Выбрать главу

Во рту щекотно запищал «опознаватель» голосом Сурена Давидовича:

«Девятиугольник, что ты говорил о детеныше?» — «Почему бы его не пристукнуть? — ответил Нелкин голос. — У нас хлопот вагон, а ты возишься с ускоренным развитием. Пристукни его, Квадрат сто три!»

Голос Сура сердито отчитал:

«Как смеешь говорить об убийстве?! Я взял детеныша на обучение! Он Ученик. Скажи, не пора тебе на патрулирование?»

Селектор выругался. В жизни бы не подумал, что Нелка знает такие слова. Заяц подпрыгнул. «Да вы, высшие разряды, вечно лажу лепите, — пищала Нелка. — Потеха с вами! Ты бы делом занимался, Четырехугольник!»

Суров вслух сказал:

— Отвратительный переводчик! Жаргон, ругательства... Нравится тебе Девятиугольник, Алеша? — Он пощекотал зайцу живот.

Заяц недовольно отодвинулся и сел столбиком.

Я обомлел:

— Это он — Девятиугольник?! Они и зайцев гипнотизируют?

— Ты становишься непонятливым, — сухо отвечал Сур. — Не гипнотизируют. В него подсажен десантник.

— Сурен Давидович, какой десантник? Он же заяц, посмотрите!

— Десантник. Тот, кто высаживается первым на чужие планеты.
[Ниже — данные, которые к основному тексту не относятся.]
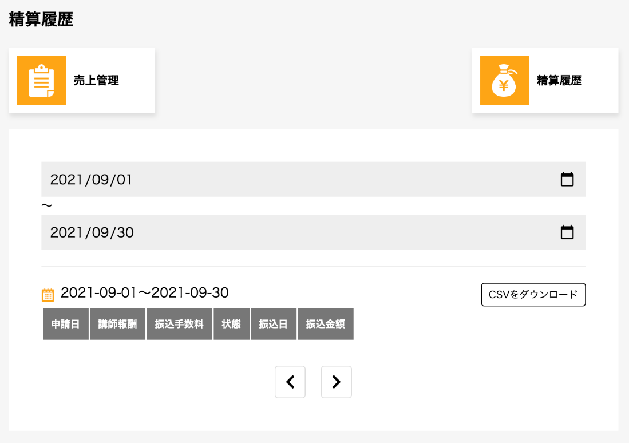Click 振込日 column header

click(274, 324)
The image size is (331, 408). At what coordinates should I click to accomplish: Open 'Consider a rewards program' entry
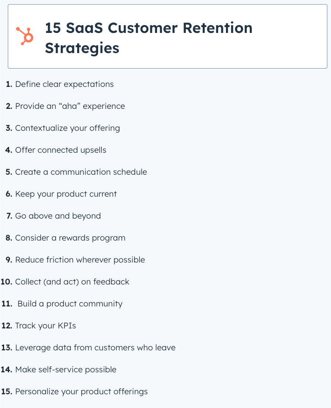pos(70,238)
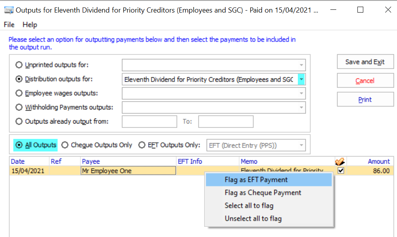Image resolution: width=397 pixels, height=237 pixels.
Task: Open EFT (Direct Entry (PPS)) dropdown
Action: click(x=301, y=146)
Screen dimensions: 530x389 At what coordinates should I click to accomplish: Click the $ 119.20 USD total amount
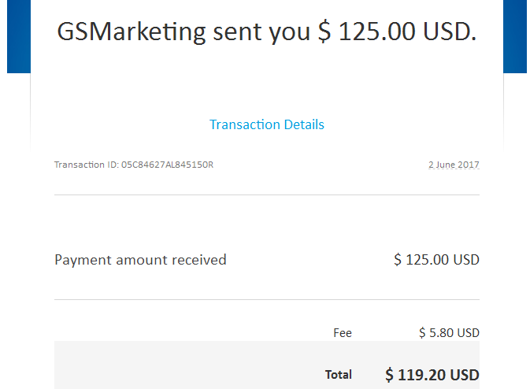point(432,375)
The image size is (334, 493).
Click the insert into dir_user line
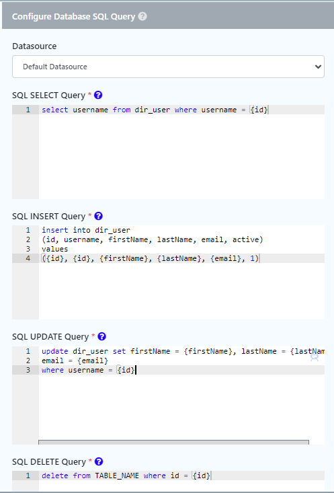(86, 230)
Я зажмурился и, пытаясь проснуться, пробормотал:

— Высаживается на чужие планеты. Значит, вот они какие — вроде наших зайцев...
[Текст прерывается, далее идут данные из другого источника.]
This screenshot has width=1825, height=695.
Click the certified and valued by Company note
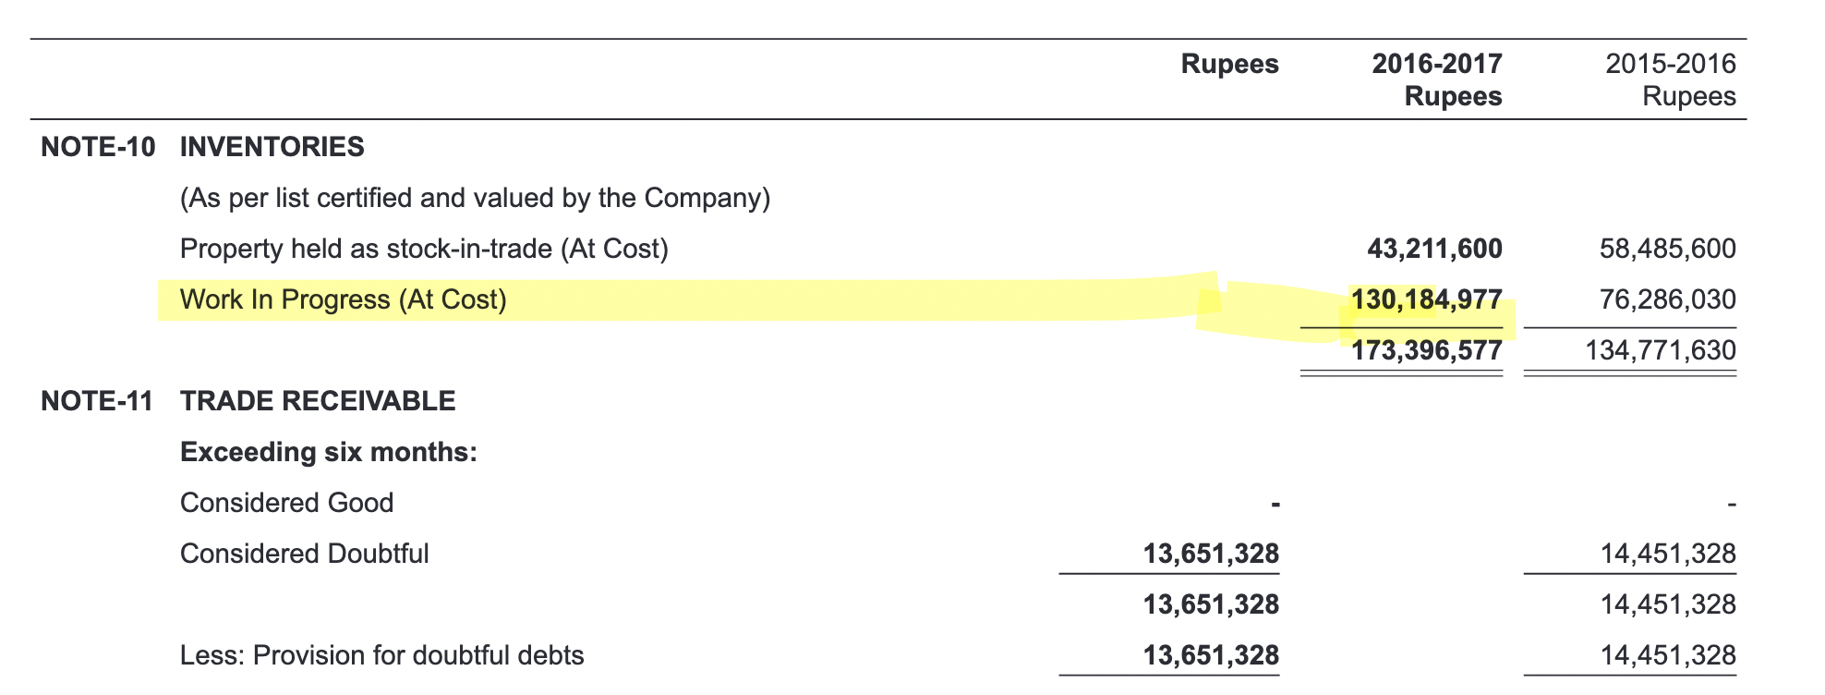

Сур вдруг деревянно засмеялся — не своим смехом. И я понял, что он тоже, как этот несчастный заяц, воображает себя десантником. Не перехитрил он пришельцев, они его подмяли. Как зайца...

Я стал раскачиваться и щипать себя за икры, чтобы проснуться. Голос Сура запищал в «опознавателе»: «Девятиугольник, полюбопытствуй! Пуская воду из глаз, люди выражают огорчение...»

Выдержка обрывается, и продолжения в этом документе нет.